1. HOME
  2. 幼稚園だより
  3. 先生のことば
  4. 園だより「緑のオリーブ」

先生のことば

ひとと違っているのは悪いこと?

緑のオリーブ No.2017-11

 

 以前、卒園間近の男の子のお母さんから「子どもがランドセルの色がピンクがいいと言うのですがどうしたら良いでしょう」との相談を受けました。確かに私達の世界では、他人(ひと)と違っているというだけで、からかわれたりいじめられたりという現実があります。「あなたの子は他の子と違っていますね」と言われて不安な気持ちになるのが人間心理ではないでしょうか。男の子に「何色が好き?」と聞いたら殆どが青とか緑とか言う中で一人だけピンクと言ったら、変わった子だと思われてしまうかも知れません。自分と違っているもの、異質なものに対して、攻撃的になったり、排除したくなるのは大人の世界でもあらゆる場面で見られることです。でも、ひとと違っているのは、果たしてそんなに悪いことなのでしょうか。

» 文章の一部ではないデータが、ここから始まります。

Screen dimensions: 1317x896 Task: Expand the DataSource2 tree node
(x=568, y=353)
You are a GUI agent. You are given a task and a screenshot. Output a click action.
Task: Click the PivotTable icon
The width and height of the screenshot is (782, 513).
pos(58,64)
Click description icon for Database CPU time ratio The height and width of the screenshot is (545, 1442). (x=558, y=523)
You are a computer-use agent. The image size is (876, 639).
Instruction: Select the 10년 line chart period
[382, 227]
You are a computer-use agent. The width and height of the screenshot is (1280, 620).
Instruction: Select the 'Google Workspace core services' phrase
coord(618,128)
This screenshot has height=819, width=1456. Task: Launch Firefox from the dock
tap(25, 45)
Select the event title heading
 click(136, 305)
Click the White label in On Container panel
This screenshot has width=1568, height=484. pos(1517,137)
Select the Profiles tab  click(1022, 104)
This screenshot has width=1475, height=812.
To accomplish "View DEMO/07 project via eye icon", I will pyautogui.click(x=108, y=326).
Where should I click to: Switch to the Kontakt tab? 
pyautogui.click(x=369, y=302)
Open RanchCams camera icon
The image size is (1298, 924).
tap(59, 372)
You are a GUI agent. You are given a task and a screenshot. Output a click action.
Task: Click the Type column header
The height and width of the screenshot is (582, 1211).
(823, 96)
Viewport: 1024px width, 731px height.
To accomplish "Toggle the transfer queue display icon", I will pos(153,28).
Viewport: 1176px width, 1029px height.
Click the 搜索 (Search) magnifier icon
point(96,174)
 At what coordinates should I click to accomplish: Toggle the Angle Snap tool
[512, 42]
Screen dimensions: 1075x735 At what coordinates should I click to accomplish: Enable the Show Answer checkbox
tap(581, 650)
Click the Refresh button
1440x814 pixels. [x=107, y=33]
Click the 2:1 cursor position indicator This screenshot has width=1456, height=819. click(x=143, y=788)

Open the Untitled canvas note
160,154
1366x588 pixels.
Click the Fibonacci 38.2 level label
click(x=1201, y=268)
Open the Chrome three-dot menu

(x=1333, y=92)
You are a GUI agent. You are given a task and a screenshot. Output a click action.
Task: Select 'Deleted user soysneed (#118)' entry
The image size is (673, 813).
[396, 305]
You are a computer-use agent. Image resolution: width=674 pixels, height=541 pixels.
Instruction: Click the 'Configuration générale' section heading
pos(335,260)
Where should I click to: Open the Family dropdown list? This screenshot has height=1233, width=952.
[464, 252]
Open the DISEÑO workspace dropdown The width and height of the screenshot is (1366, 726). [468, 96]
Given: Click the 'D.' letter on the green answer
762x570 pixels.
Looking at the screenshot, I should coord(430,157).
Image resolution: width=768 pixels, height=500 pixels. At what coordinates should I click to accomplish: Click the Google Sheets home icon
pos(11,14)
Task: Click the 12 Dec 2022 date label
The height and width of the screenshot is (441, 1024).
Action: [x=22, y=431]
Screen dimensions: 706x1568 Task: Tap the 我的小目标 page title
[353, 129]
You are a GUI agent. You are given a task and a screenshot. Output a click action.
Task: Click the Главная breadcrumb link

 実はそれぞれが違っているということはとても大切なことです。その違いがあるからこそ、私たちは他人を知り、多様な価値に気づくことができます。勿論、反社会的な行動や、他人に危害を与えることは問題です。しかし何も考えずに、それがルールだからとか常識だからといって盲目的に従うことは、私たち自身が自ら新たな世界に踏み出し、新たな価値観に気づくことの妨げになっているように思います。

 みどり幼稚園では、一人ひとりが違っていることを大切にしています。先生達は子ども一人ひとりの個性を注意深く観察し、それを伸ばすために何をなすべきか常に相談します。絵本が大好きな子、数に興味を持つ子、運動が得意な子、絵が上手な子、虫を探し回る子、植物に関心を持つ子、靴箱の名前を一つ一つ読んでいる子、さんびかを元気に歌う子。そして時には集会の時間になっても好きなことに没頭しているお友達もいます。しかし、基本的にみどり幼稚園では、みんなのお約束事や本当に危険なことを除けば、無理にやめさせるようなことはあまりしません。自分自身で考えを持ってやっていることは、できるだけ尊重するようにします。ですから、子ども達にとって幼稚園で学ぶということは決して苦痛ではありません。それは楽しむことだからです。そして楽しむことを知っている子ども達は、いつでも自ら学び、能力を向上させることができるのです。そんなみどりの子ども達は、特別に意識することなく、みんなが違っているのは当たり前だと思っています。異質なものを排除するのではなく、お互いに違いを認め合えることは、将来”世界人”となっていくために必要なことではないでしょうか。